In case the display panel is circular, the aforementioned area is sector-shaped. This related art example shows arranging a liquid crystal driving circuit in an area extending around the rim of the display panel, and forming a liquid crystal driving circuit and a liquid crystal panel by thin-film transistors on a glass substrate.
However, no reference has been made to the position relationship between the gate lines and the data lines that make up the liquid crystal panel and the liquid crystal driving circuit that drives the gate and data lines. That is, there lacks the disclosure as to specified means for implementing high density mounting of the liquid crystal driving circuit.    [Patent Document 1] WO93/004460A1    [Patent Document 2] JP Patent Kohyo Publication No. JP-P2005-528644A    [Patent Document 3] JP Patent Kokai Publication No. JP-P2005-311823A    [Patent Document 4] JP Patent Kokai Publication No. JP-P2000-246447A    [Patent Document 5] JP Patent Kokai Publication No. JP-P2004-111428A    [Patent Document 6] JP Patent Kokai Publication No. JP-P2004-347474A
The following analysis of the related arts is given by the present invention. The entire disclosures of the above mentioned Patent Documents are herein incorporated by reference thereto. In a conventional non-rectangular display apparatus, the display section is of an arbitrary shape, whilst the apparatus and the substrate are customarily rectangular in shape.

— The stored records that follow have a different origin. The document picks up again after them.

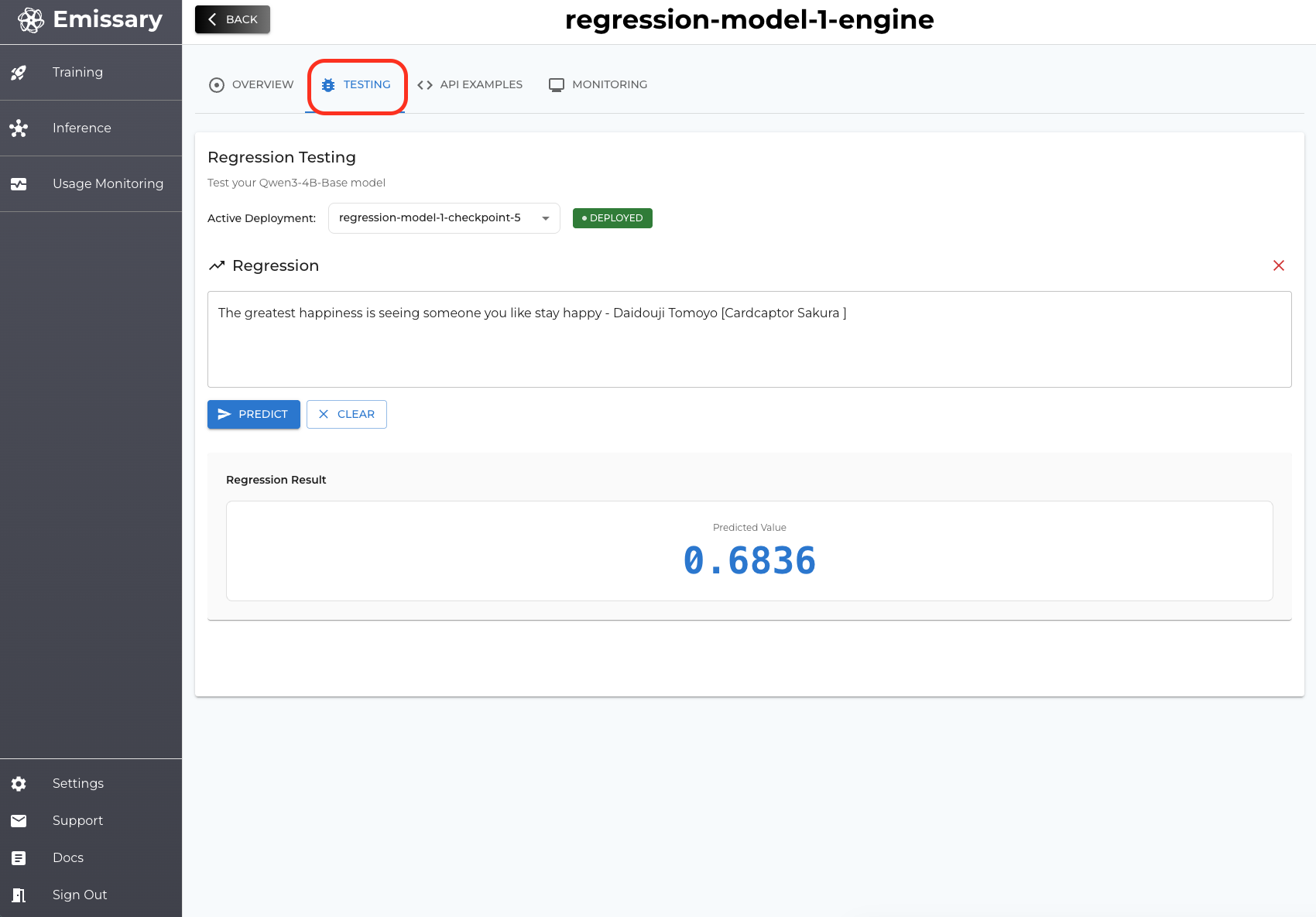The image size is (1316, 917).
Task: Click the Emissary logo icon
Action: (31, 20)
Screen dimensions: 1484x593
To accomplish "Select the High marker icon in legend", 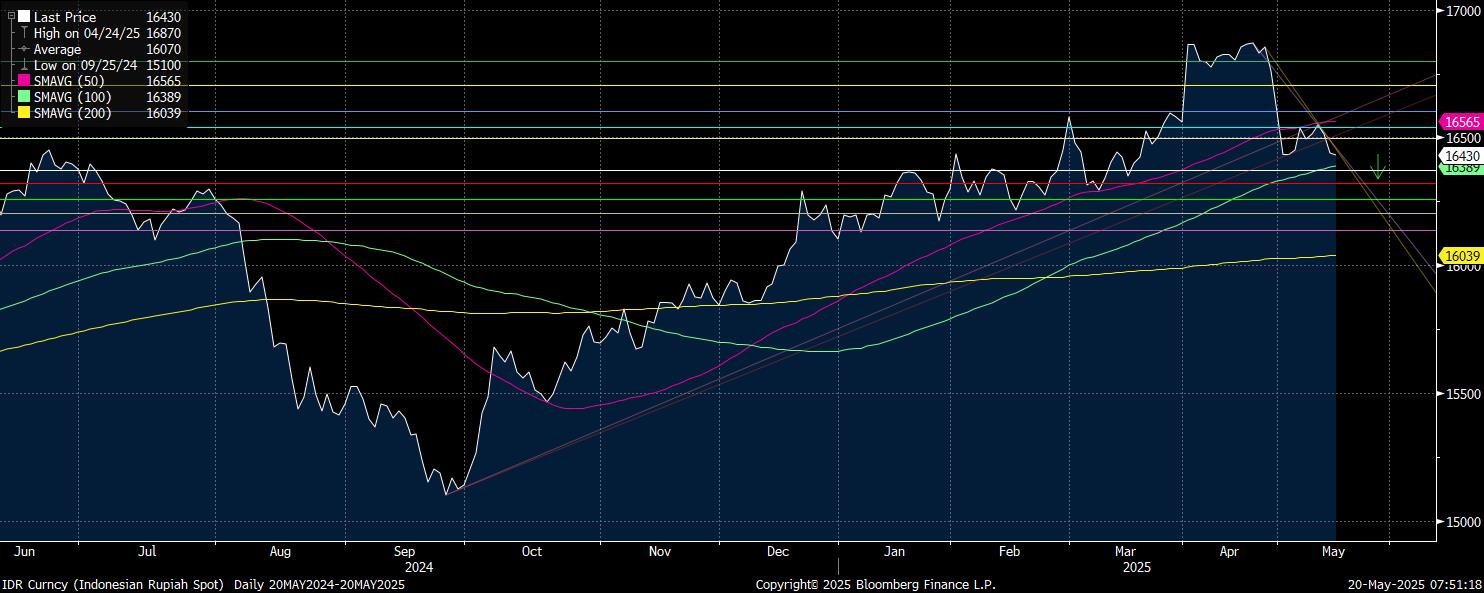I will (x=24, y=33).
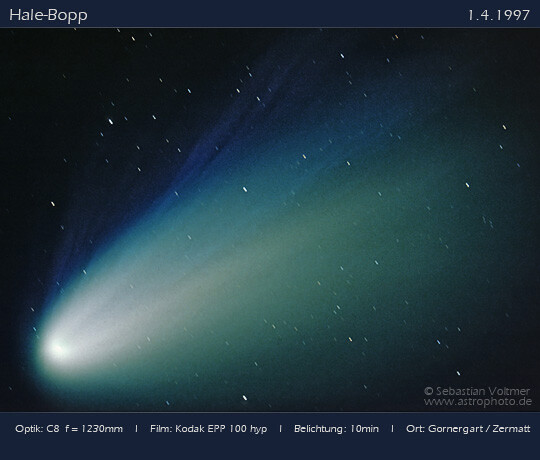Click the f = 1230mm focal length
The image size is (540, 460).
[x=94, y=429]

In case the substrate is made analogous in shape with the non-rectangular display section, it is possible to realize a display apparatus of a narrow frame edge width in which the rim of the display section is proximate to the rim of the substrate.
However, in such case, driving circuits, typified by a scan line driving circuit and signal line driving circuit, pose a problem. A rectangular driving circuit, such as a semiconductor IC mounted on a substrate of a display apparatus, as disclosed in Patent Document 1 (WO93/004460A1), for example, the substrate has corners, and hence the apparatus cannot afford a narrow frame edge width.
To produce a display apparatus with a narrow frame edge width, using an IC chip, shaped to conform to the semi-circular base substrate, such as the display apparatus disclosed in Patent Document 7, it is necessary to use such a special dicing equipment as disclosed in Patent Documents 4 and 5.